The harder I held on, the further I felt from home.
The war stayed in my heart, but it lingered in my bones too. Six months after I’d left the Army, I developed leukemia—a cancer in my blood-producing tissues. The doctors said it was likely a result of exposure to the many carcinogens that come with modern warfare, like depleted uranium in air-dropped munitions, the jet fuel in our vehicles’ engines, or the toxins emanating from our burn pits. The doctors told me that my cancer was connected to my service. Pounds sloughed off my body. My hair fell out in clumps from chemo and radiation. My mind slowed. During the worst week of treatment, I thought, I deserve this. I asked to see a rabbi, not as an article of faith, but because—as my wife said of her religion—Judaism embraces doubt. I wanted this man of God to take these details lodged in me like shrapnel—the dead man’s eyes, his smile, his red prayer cap—and help me grieve. When the rabbi came, he looked at the black tattoos snaking up my arms, my tan T-shirt inscribed with unit insignia, and said that he presumed that I served in the defense of our country. I told the same story again. He sat across from me in my antiseptic isolation room, a host of machines feeding me, killing me, marking my heartbeat. He looked at me with his red-rimmed eyelids and said he absolved me. No questions, no qualifications, just a cheap, unearned forgiveness. I want to say he quoted the prophet Joshua who was himself a soldier. I wondered if the destructive extent of Joshua’s conquest ever gave him pause. How often did he think about his slain foes? I’ve been cancer-free for three years, but that meeting with the rabbi still lingers. Would he have absolved my enemy had our roles been reversed?

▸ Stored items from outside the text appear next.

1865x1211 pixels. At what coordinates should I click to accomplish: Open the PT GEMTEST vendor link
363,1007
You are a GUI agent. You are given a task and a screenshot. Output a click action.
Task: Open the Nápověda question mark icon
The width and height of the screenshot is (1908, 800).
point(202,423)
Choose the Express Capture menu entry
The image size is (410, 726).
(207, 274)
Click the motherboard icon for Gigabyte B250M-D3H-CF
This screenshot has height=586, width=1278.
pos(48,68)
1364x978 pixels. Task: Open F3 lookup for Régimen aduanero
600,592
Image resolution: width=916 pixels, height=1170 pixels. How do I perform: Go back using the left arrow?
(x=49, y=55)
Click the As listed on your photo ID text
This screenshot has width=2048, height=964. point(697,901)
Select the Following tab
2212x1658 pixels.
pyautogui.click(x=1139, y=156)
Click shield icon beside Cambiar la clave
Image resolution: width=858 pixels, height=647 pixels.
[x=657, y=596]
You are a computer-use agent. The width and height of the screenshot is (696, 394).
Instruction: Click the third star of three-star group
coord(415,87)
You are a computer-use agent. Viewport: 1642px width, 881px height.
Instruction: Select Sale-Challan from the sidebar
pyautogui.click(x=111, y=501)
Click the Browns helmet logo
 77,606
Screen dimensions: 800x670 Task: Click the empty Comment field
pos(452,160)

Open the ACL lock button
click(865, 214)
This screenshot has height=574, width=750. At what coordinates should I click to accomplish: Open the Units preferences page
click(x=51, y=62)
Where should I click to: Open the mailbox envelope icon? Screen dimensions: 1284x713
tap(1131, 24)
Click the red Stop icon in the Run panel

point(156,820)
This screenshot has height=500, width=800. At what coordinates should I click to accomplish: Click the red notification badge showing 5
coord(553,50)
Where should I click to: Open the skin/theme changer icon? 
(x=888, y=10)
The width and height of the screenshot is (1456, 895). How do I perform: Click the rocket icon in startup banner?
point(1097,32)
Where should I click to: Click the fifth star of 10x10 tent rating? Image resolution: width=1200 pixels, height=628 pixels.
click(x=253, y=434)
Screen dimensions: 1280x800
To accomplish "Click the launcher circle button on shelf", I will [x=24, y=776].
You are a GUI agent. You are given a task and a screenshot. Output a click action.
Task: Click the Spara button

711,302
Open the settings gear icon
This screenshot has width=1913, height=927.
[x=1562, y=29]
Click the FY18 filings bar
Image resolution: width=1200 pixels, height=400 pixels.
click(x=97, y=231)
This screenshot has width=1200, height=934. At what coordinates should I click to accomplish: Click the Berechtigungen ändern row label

I keep telling the same story; some days I think I’ll go on telling it for the rest of my life, trying to get it right. I want people to yearn to know the man I killed, as I yearn to know him still. Some days I think I will go on waiting for the people around me, the people I love, to help me shoulder our war and the people we kill. Other days, I return to a story in The Things They Carried: O’Brien’s hero thinks back on a man he killed, an act he still can’t sort out. Then he imagines sparing him. He stays his hand and lets his enemy pass into the morning fog.